Time Limit: 1 secs, Memory Limit: 32 MB

Description

Definition 1:If string S=(S0S1S2…Sn),Ror(S)=(SnS0S1…Sn-1)
Definition 2:Ror0(S)=S,Rorn(S)=Ror(Rorn-1(S))
Definition 3:Pow(S)={Ror0(S),Ror1(S),…,Rorlen(S)-1(S)}
Now your task is to find the string T which has the smallest lexicographic order in Pow(S).
For example,S=BOB,Ror0(S)=BOB,Ror1(S)=BBO,Ror2(S)=OBB,Pow(S)={BOB,BBO,OBB}.
Obviously,T=BBO is the correct answer.

Input

The first line of the input is a positive integer.It is the number of the test cases followed.

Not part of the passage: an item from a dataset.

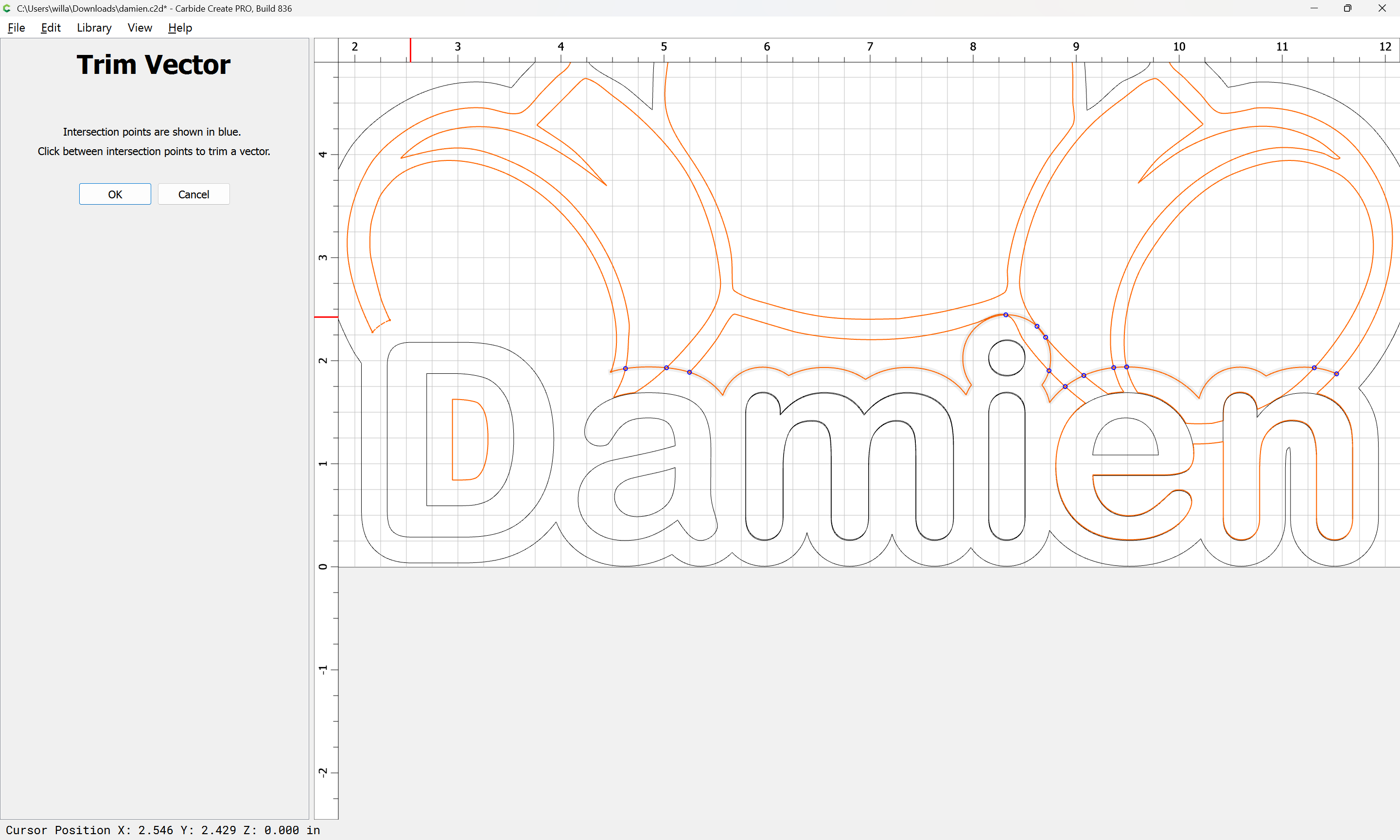The width and height of the screenshot is (1400, 840).
Task: Open the Edit menu
Action: pos(51,28)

Each test case contains a string S,which consists of capital letters.The length of string S isn’t larger than 10000.

Output

The output of the program should consist of one line of output for each test case. The output of each test case only contains the string T. No any redundant spaces are needed.

Sample Input

1
BOB

Sample Output

BBO

// Problem#: 1860
// Submission#: 3343303
// The source code is licensed under Creative Commons Attribution-NonCommercial-ShareAlike 3.0 Unported License
// URI: http://creativecommons.org/licenses/by-nc-sa/3.0/
// All Copyright reserved by Informatic Lab of Sun Yat-sen University
#include <algorithm>
#include <iostream>
#include <string>
#include <stdio.h>
#include <queue>
#include <string.h>
#include <vector>
#include <iomanip>
#include <map>
#include <stack>
#include <functional>
#include <list>
#include <cmath>
using namespace std;

int main() {

    std::ios::sync_with_stdio(false);
    int caseNum;
    cin >> caseNum;

    while (caseNum--) {
        string s;
        cin >> s;
        int l = s.size();
        char minC = 'Z';
        for (int i = 0; i < l; i++) {
            if (minC > s[i]) {
                minC = s[i];
                if (minC == 'A') break;
            }
        }
        list<vector<int> > v;
        for (int i = 0; i < l; i++) {
            if (s[i] == minC) {
                v.push_back(vector<int>(1, i));
            }
        }

        int counter = 1;
        while (v.size() > 1 && counter < l && counter + v.size() <= l) {
            char minC = 'Z';
            for (list<vector<int> >::iterator iter = v.begin(); iter != v.end(); iter++) {
                int last = (*iter)[iter->size() - 1];
                int next = last + 1;
                if (next == l) next = 0;
                if (s[next] < minC) {
                    minC = s[next];
                    if (minC == 'A') break;
                }
            }
            for (list<vector<int> >::iterator iter = v.begin(); iter != v.end(); ) {
                int last = (*iter)[iter->size() - 1];
                int next = last + 1;
                if (next == l) next = 0;
                if (s[next] != minC) {
                    list<vector<int> >::iterator del = iter;
                    iter++;
                    v.erase(del);
                } else {
                    iter->push_back(next);
                    iter++;
                }
            }
            counter++;
        }

        string ans;
        int pos = (*(v.begin()))[0];
        for (int i = 0; i < l; i++) {
            ans.push_back(s[pos]);
            pos = pos + 1;
            if (pos == l) pos = 0;
        }
        cout << ans << endl;
        
    }


    //getchar();
    //getchar();
    
    return 0;
}